What else do I need to know?
- The plan decides how much you pay for services. The plan will tell you about your costs in the “Annual Notice of Change” and “Evidence of Coverage” that it sends each year.
- You’ll need to show your plan membership ID card each time you go to a health care provider. Your provider can choose at every visit whether to accept your plan’s terms and conditions of payment. You can’t use your red, white, and blue Medicare card to get heath care because Original Medicare won’t pay for your health care while you’re in a PFFS plan. Keep your Medicare card in a safe place in case you return to Original Medicare in the future.
- Your plan can’t charge more than Original Medicare for certain services like chemotherapy, dialysis, and skilled nursing facility care.
- If your plan gives you prior approval for a treatment, the approval must be valid for as long as the treatment’s medically necessary. Also, your plan can’t ask you to get additional approvals for that treatment. If you’re currently getting treatment and you switch to a new plan, you’ll have at least 90 days before the new plan can ask you to get a new prior approval for your ongoing treatment.

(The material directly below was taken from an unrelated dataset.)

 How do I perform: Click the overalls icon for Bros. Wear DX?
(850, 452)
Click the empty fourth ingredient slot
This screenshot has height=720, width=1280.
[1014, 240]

- Check with the plan you’re interested in for specific information.
What else do I need to know about Medicare Advantage Plans?
Before joining a Medicare Advantage Plan
Talk to your employer, union, or other benefits administrator about their rules before you join a Medicare Advantage Plan. In some cases, joining a Medicare Advantage Plan might cause you to lose your employer or union coverage. If you drop or lose employer or union coverage for yourself, you may also lose coverage for your spouse and dependents. You may not be able to get this coverage back.
Who decides what plans are available in an area?
Insurance companies can decide if a plan will be available to everyone with Medicare in a state, or only in certain counties. Insurance companies may also offer more than one plan in an area, with different benefits and costs. Each year, insurance companies can decide to join or leave Medicare.
What if my plan stops participating in Medicare?
If a plan decides to stop participating in Medicare, you’ll have to join another Medicare health plan or return to Original Medicare.
What if I'm disenrolled from my plan?
A Medicare Advantage Plan can disenroll you for several reasons, like if you move outside the plan's service area, lose Medicare or Medicaid eligibility, join a drug plan (in some cases), or if the plan's contract with Medicare ends. In these situations, there's a grace period when you'll be eligible for a Special Enrollment Period. It's important to review your options at this time to make sure you continue to have the Medicare health and drug coverage you want.